Jakarta - Badan Pengawas Pemilu (Bawaslu) DKI Jakarta memberikan sorotan mengenai temuan terbitnya surat keterangan (suket) pengganti e-KTP yang digunakan pada Pilgub DKI putaran pertama. KPU DKI diminta melakukan verifikasi.
Berdasarkan data yang didapatkan dari Dinas Pendudukan dan Pencatatan Sipil (Disdukcapil), jumlah suket yang diterbitkan ada sebanyak 84 ribu lembar. Namun setelah dilakukan penghitungan pasca hari pencoblosan, jumlahnya menjadi 230 ribu lembar.
"Kalau soal pemilih tambahan itu, data waktu itu kan ada 84 ribu surat keterangan yang diterbitkan Disdukcapil. Ternyata ketika pilkada kemarin jumlahnya membengkak menjadi 230 ribu," kata anggota Bawaslu DKI Achmad Fachrudin di Warung Daun, Jalan Menteng Raya, Jakarta Pusat, Sabtu (4/3/2017).
Atas hal itu, Bawaslu sudah memberikan beberapa rekomendasi kepada KPU DKI. Hal pertama yang direkomendasikan adalah memasukkan para pemilih tambahan itu ke dalam daftar pemilih tetap (DPT).
Selain itu, Bawaslu juga meminta KPU untuk memverifikasi data pemilih yang menggunakan suket tersebut. Hal ini guna mengetahui apakah suket yang dipakai sudah berdasarkan ketentuan Kementerian Dalam Negeri.
"Kemudian yang tidak kalah pentingnya ialah memverikasi dan memvalidasi. Sebetulnya pemilih tambahan itu kategorinya apa? Apakah menggunakan suket, apakah e-KTP, dia misalkan ada dalam database kependudukan, ada modal KTP?" ujar Fachrudin.
"Apakah semua suket yang masuk ke pemilih kemarin adalah suket yang sesuai dengan ketentuan Kemendagri atau tidak? Itu kan perlu diverifikasi," tambah dia.
Fachrudin mengatakan, Bawaslu khawatir bila jumlah suket yang bertambah itu memiliki potensi adanya pemilih ganda.
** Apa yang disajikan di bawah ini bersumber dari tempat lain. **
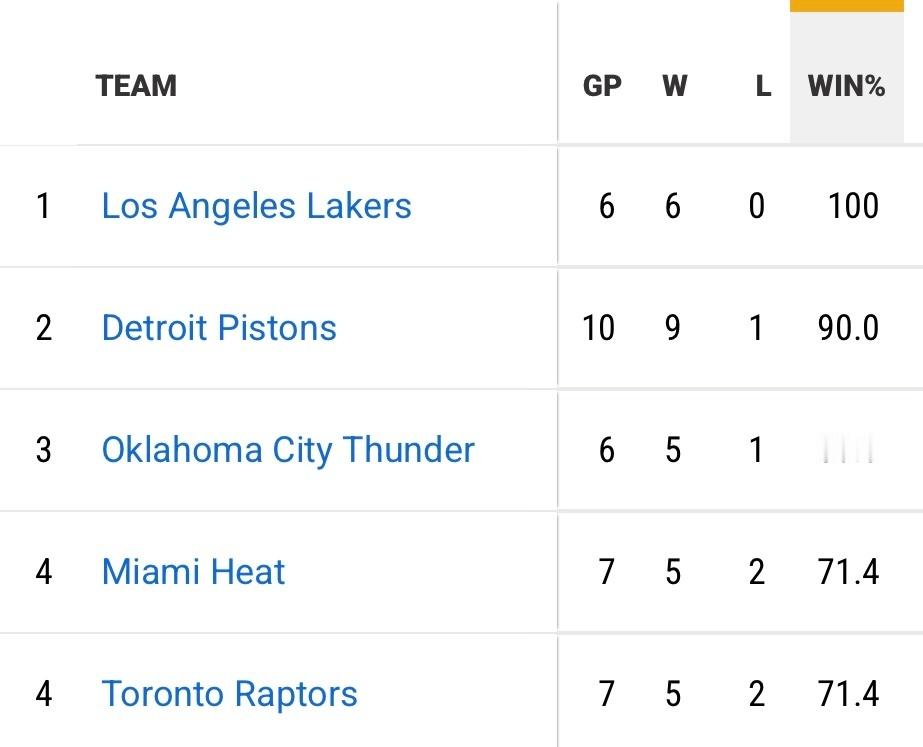Screen dimensions: 923x747
Task: Sort by the W column header
Action: 675,86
Sebab berdasarkan data Disdukcapil, suket sebagai pengganti e-KTP sementara jumlahnya lebih sedikit dibandingkan suket yang menerangkan bahwa warga bersangkutan sudah masuk ke dalam database tapi belum melakukan perekaman.
Bagi suket sebagai pengganti e-KTP, lanjutnya, sudah memiliki barcode dan sudah melewati uji ketunggalan. Namun bagi suket yang menerangkan bahwa warga bersangkutan sudah masuk ke dalam database tapi belum melakukan perekaman, itu belum melewati uji ketunggalan di Kemendagri.
Maka dari itu, Bawaslu meminta kepada KPU DKI Jakarta untuk menjalankan rekomendasi yang dilakukan. Sehingga pada Pilgub DKI putaran kedua, hal tersebut dapat diminimalisir.
"Jadi kekhawatiran itu, pemilih ganda. Misalnya ganda antar-provinsi. Inilah yang kita mendesak ke KPU DKI pertama meng-entry, kemudian mengecek ke Sidalih (sistem informasi data pemilih), kemudian mengecek database kependudukan. Terus memilah-milah dia," ungkapnya.
"Mana yang masuk ke dalam kategori suket, mana yang pakai e-KTP, mana di situ yang ada potensi gandanya," sambung Fachrudin.